_Data excerpts_
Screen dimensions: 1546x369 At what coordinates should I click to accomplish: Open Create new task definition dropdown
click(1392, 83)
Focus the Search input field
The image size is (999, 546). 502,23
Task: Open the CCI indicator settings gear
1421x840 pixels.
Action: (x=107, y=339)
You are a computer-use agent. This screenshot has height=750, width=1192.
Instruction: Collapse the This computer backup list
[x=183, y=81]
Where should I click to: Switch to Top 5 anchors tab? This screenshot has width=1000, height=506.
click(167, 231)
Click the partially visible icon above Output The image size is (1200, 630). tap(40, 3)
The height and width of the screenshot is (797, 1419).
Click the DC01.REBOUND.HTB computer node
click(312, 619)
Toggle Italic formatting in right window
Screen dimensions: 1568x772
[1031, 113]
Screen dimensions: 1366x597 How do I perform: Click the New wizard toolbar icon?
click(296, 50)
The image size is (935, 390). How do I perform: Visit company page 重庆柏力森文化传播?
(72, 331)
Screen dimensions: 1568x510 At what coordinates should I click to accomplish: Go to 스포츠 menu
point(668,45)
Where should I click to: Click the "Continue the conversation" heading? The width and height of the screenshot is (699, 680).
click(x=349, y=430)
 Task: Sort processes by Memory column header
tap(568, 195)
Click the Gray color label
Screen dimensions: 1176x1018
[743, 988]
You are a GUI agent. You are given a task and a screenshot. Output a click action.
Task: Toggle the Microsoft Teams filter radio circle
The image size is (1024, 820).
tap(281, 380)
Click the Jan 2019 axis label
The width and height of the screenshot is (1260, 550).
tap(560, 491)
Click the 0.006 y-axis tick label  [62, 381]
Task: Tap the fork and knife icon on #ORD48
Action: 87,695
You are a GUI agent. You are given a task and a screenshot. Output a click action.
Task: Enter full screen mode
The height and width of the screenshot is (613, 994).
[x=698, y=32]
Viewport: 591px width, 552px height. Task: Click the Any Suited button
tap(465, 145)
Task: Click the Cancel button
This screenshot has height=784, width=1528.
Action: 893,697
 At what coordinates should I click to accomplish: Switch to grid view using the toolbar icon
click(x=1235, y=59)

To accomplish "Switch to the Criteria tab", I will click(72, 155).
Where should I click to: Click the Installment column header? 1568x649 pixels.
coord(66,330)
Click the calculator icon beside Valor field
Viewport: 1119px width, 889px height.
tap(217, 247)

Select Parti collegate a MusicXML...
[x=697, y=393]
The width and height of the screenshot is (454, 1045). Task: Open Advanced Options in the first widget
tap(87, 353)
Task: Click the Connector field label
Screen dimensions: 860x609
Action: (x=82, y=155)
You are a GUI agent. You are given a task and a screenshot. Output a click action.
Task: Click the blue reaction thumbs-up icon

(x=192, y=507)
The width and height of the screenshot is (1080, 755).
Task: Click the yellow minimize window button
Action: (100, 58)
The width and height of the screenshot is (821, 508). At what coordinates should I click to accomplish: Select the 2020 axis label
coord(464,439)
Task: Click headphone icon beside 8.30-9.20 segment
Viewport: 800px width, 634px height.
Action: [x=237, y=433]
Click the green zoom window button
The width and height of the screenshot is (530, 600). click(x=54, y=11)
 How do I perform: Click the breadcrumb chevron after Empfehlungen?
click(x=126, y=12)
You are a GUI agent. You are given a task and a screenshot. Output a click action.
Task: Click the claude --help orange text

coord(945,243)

_Goal_
Rewrite all the rows above as a numbered list, leaving out the blank lines.

_Solution_
1. Screen dimensions: 1546x369 At what coordinates should I click to accomplish: Open Create new task definition dropdown
2. click(1392, 83)
3. Focus the Search input field
4. The image size is (999, 546). 502,23
5. Task: Open the CCI indicator settings gear
6. 1421x840 pixels.
7. Action: (x=107, y=339)
8. You are a computer-use agent. This screenshot has height=750, width=1192.
9. Instruction: Collapse the This computer backup list
10. [x=183, y=81]
11. Where should I click to: Switch to Top 5 anchors tab? This screenshot has width=1000, height=506.
12. click(167, 231)
13. Click the partially visible icon above Output The image size is (1200, 630). tap(40, 3)
14. The height and width of the screenshot is (797, 1419).
15. Click the DC01.REBOUND.HTB computer node
16. click(312, 619)
17. Toggle Italic formatting in right window
18. Screen dimensions: 1568x772
19. [1031, 113]
20. Screen dimensions: 1366x597 How do I perform: Click the New wizard toolbar icon?
21. click(296, 50)
22. The image size is (935, 390). How do I perform: Visit company page 重庆柏力森文化传播?
23. (72, 331)
24. Screen dimensions: 1568x510 At what coordinates should I click to accomplish: Go to 스포츠 menu
25. point(668,45)
26. Where should I click to: Click the "Continue the conversation" heading? The width and height of the screenshot is (699, 680).
27. click(x=349, y=430)
28.  Task: Sort processes by Memory column header
29. tap(568, 195)
30. Click the Gray color label
31. Screen dimensions: 1176x1018
32. [743, 988]
33. You are a GUI agent. You are given a task and a screenshot. Output a click action.
34. Task: Toggle the Microsoft Teams filter radio circle
35. The image size is (1024, 820).
36. tap(281, 380)
37. Click the Jan 2019 axis label
38. The width and height of the screenshot is (1260, 550).
39. tap(560, 491)
40. Click the 0.006 y-axis tick label  [62, 381]
41. Task: Tap the fork and knife icon on #ORD48
42. Action: 87,695
43. You are a GUI agent. You are given a task and a screenshot. Output a click action.
44. Task: Enter full screen mode
45. The height and width of the screenshot is (613, 994).
46. [x=698, y=32]
47. Viewport: 591px width, 552px height. Task: Click the Any Suited button
48. tap(465, 145)
49. Task: Click the Cancel button
50. This screenshot has height=784, width=1528.
51. Action: 893,697
52.  At what coordinates should I click to accomplish: Switch to grid view using the toolbar icon
53. click(x=1235, y=59)
54. To accomplish "Switch to the Criteria tab", I will click(72, 155).
55. Where should I click to: Click the Installment column header? 1568x649 pixels.
56. coord(66,330)
57. Click the calculator icon beside Valor field
58. Viewport: 1119px width, 889px height.
59. tap(217, 247)
60. Select Parti collegate a MusicXML...
61. [x=697, y=393]
62. The width and height of the screenshot is (454, 1045). Task: Open Advanced Options in the first widget
63. tap(87, 353)
64. Task: Click the Connector field label
65. Screen dimensions: 860x609
66. Action: (x=82, y=155)
67. You are a GUI agent. You are given a task and a screenshot. Output a click action.
68. Task: Click the blue reaction thumbs-up icon
69. (x=192, y=507)
70. The width and height of the screenshot is (1080, 755).
71. Task: Click the yellow minimize window button
72. Action: (100, 58)
73. The width and height of the screenshot is (821, 508). At what coordinates should I click to accomplish: Select the 2020 axis label
74. coord(464,439)
75. Task: Click headphone icon beside 8.30-9.20 segment
76. Viewport: 800px width, 634px height.
77. Action: [x=237, y=433]
78. Click the green zoom window button
79. The width and height of the screenshot is (530, 600). click(x=54, y=11)
80.  How do I perform: Click the breadcrumb chevron after Empfehlungen?
81. click(x=126, y=12)
82. You are a GUI agent. You are given a task and a screenshot. Output a click action.
83. Task: Click the claude --help orange text
84. coord(945,243)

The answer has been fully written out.